## Extracted records
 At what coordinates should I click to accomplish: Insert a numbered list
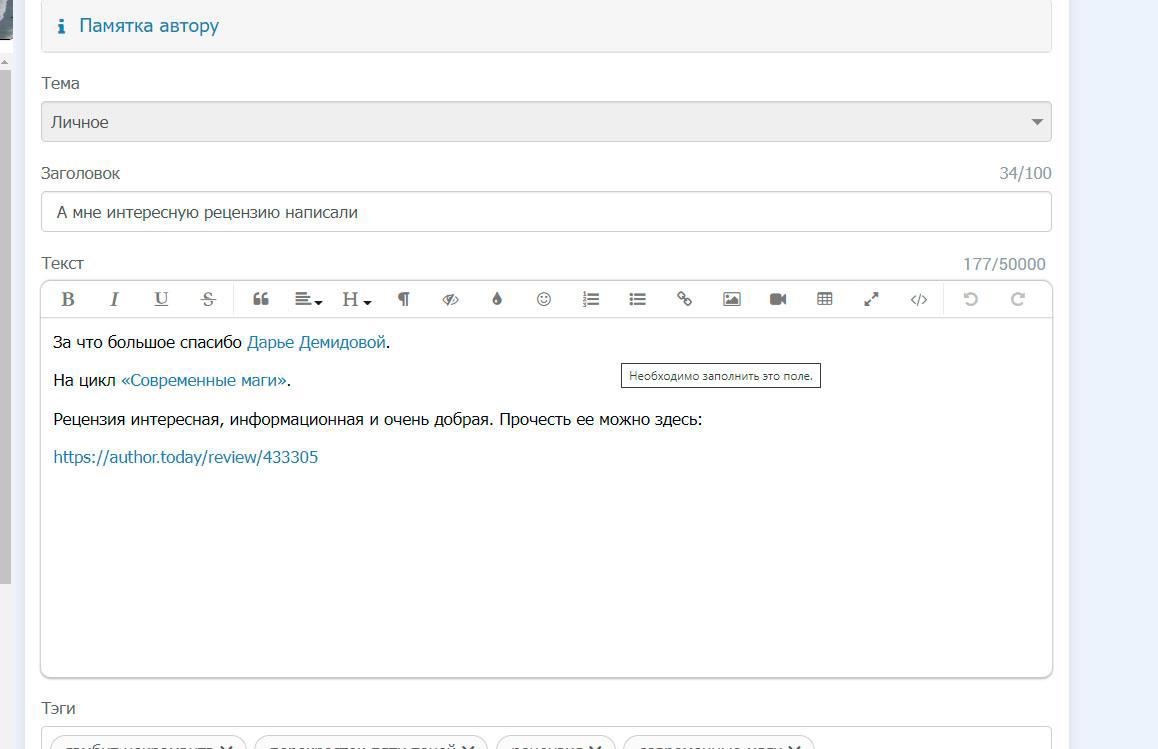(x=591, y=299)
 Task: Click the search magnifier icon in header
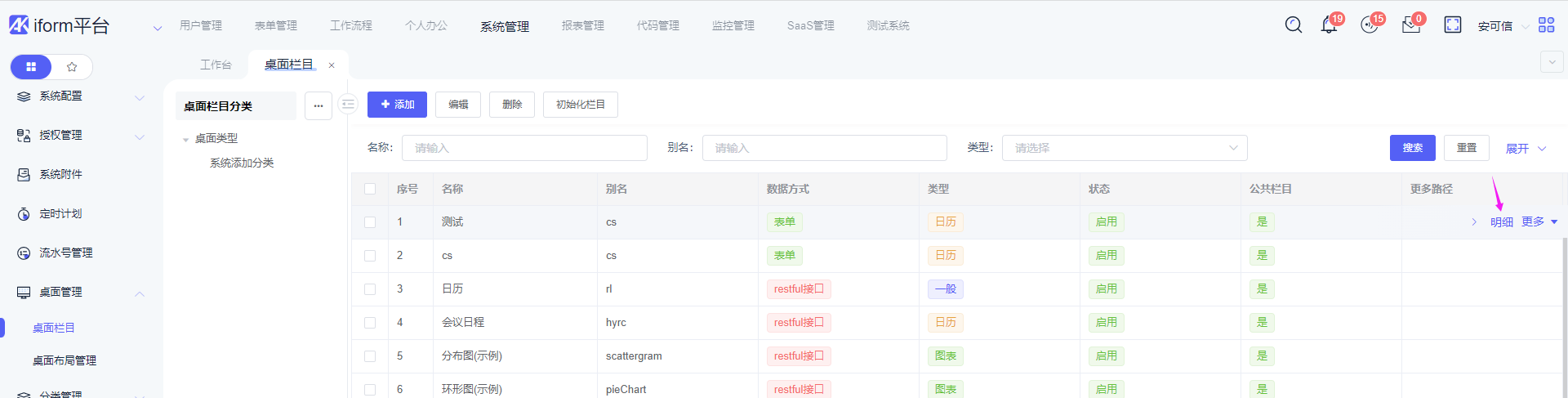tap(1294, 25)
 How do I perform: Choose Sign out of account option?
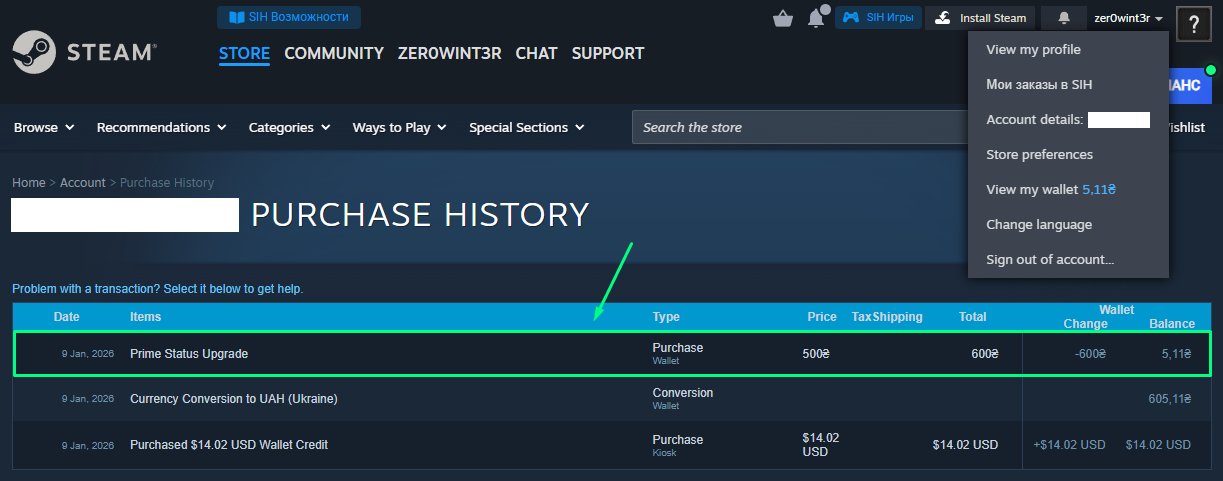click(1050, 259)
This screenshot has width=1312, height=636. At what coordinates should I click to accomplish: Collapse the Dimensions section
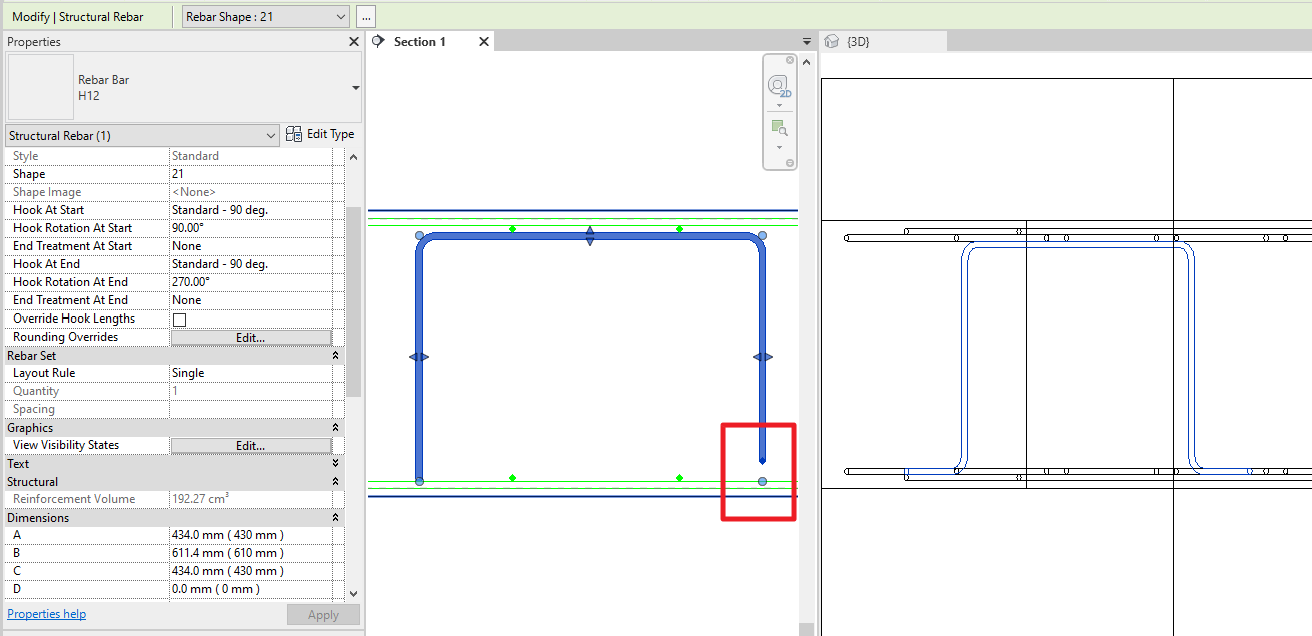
---
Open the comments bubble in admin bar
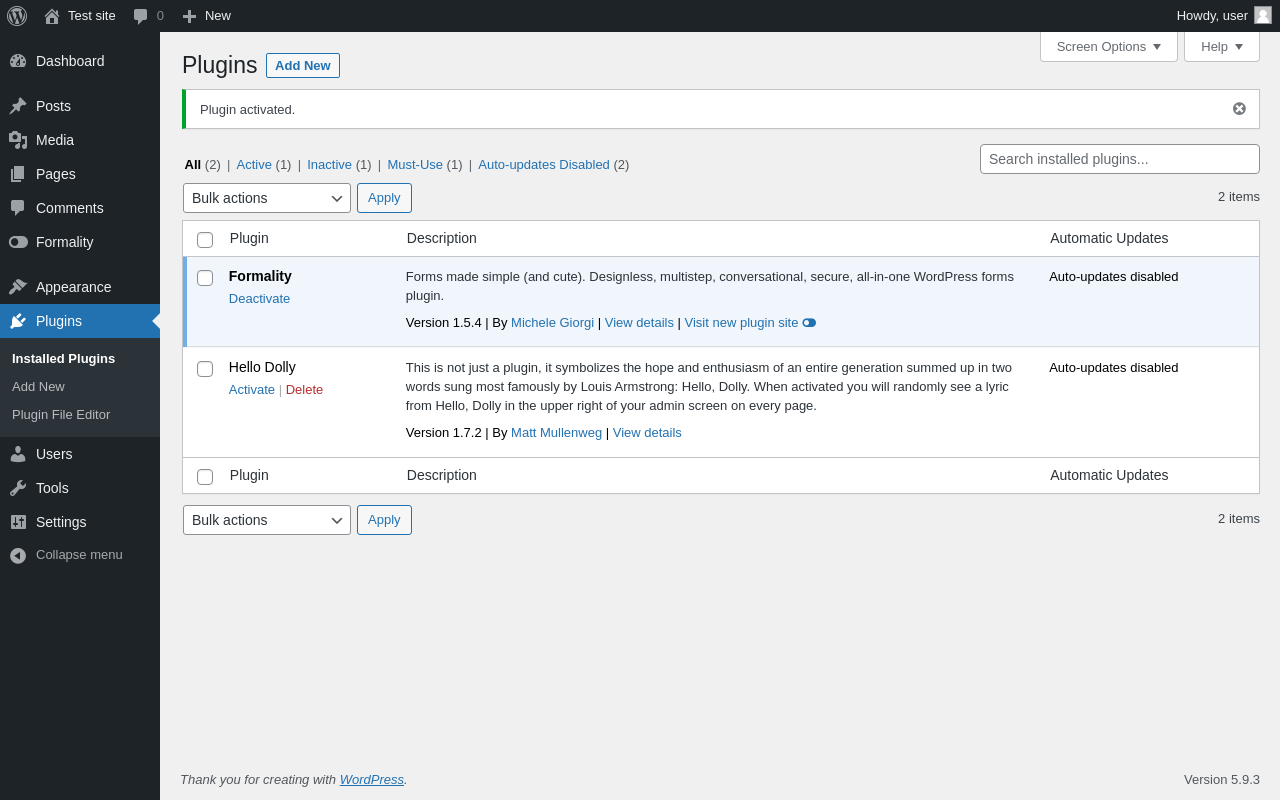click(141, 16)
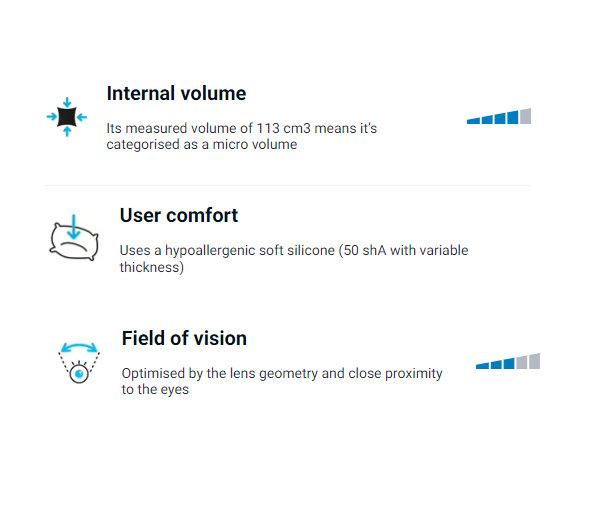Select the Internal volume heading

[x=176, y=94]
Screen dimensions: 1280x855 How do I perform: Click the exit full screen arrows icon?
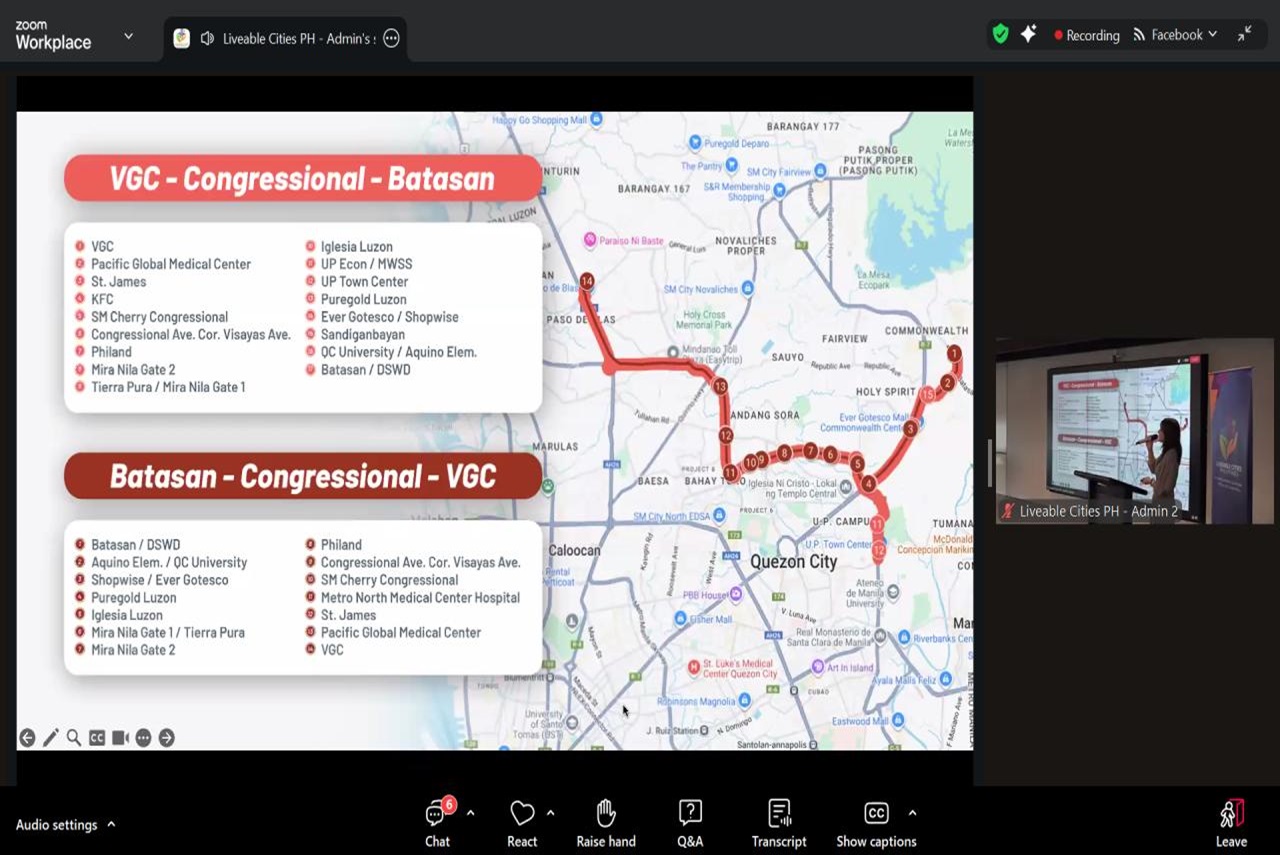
...
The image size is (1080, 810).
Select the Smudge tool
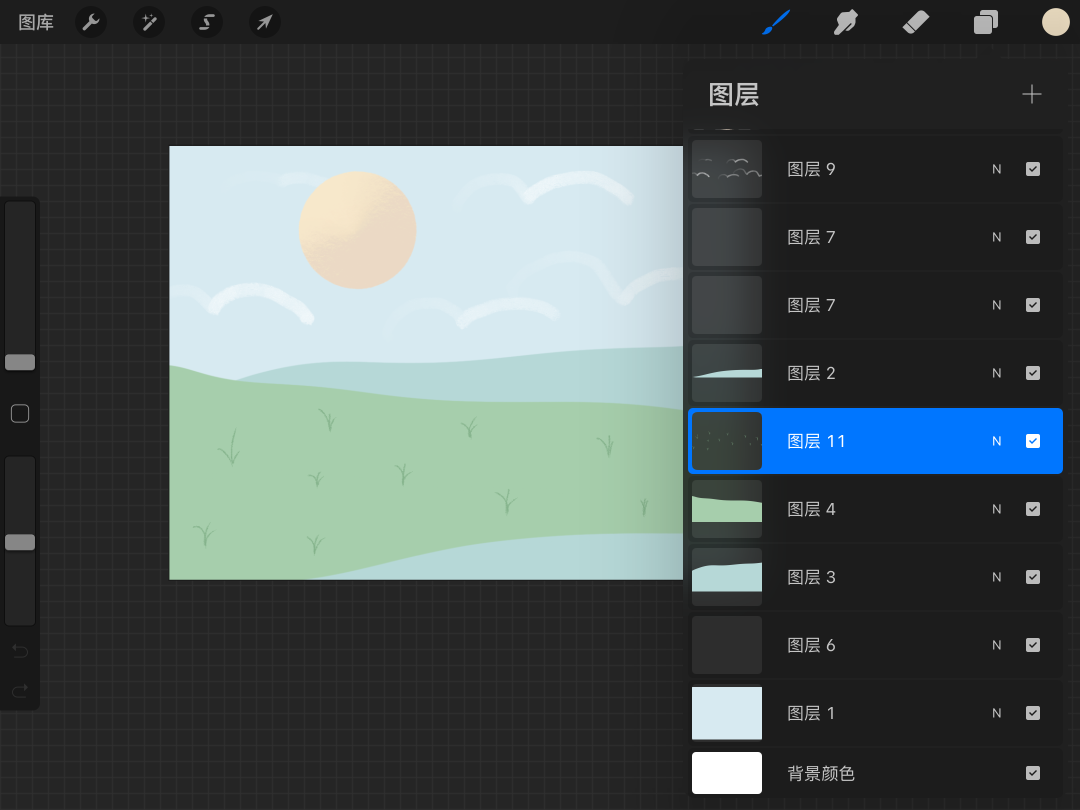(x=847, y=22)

## What you have to do
Return, exactly as they stand, the lines above from the one with "Open the comments bubble in admin bar" to the one with "Screen dimensions: 1280x855", omitting any pictures among them.

## Exercise response
Open the comments bubble in admin bar
click(141, 16)
Select the Internal volume heading

[x=176, y=94]
Screen dimensions: 1280x855 How do I perform: Click the exit full screen arrows icon?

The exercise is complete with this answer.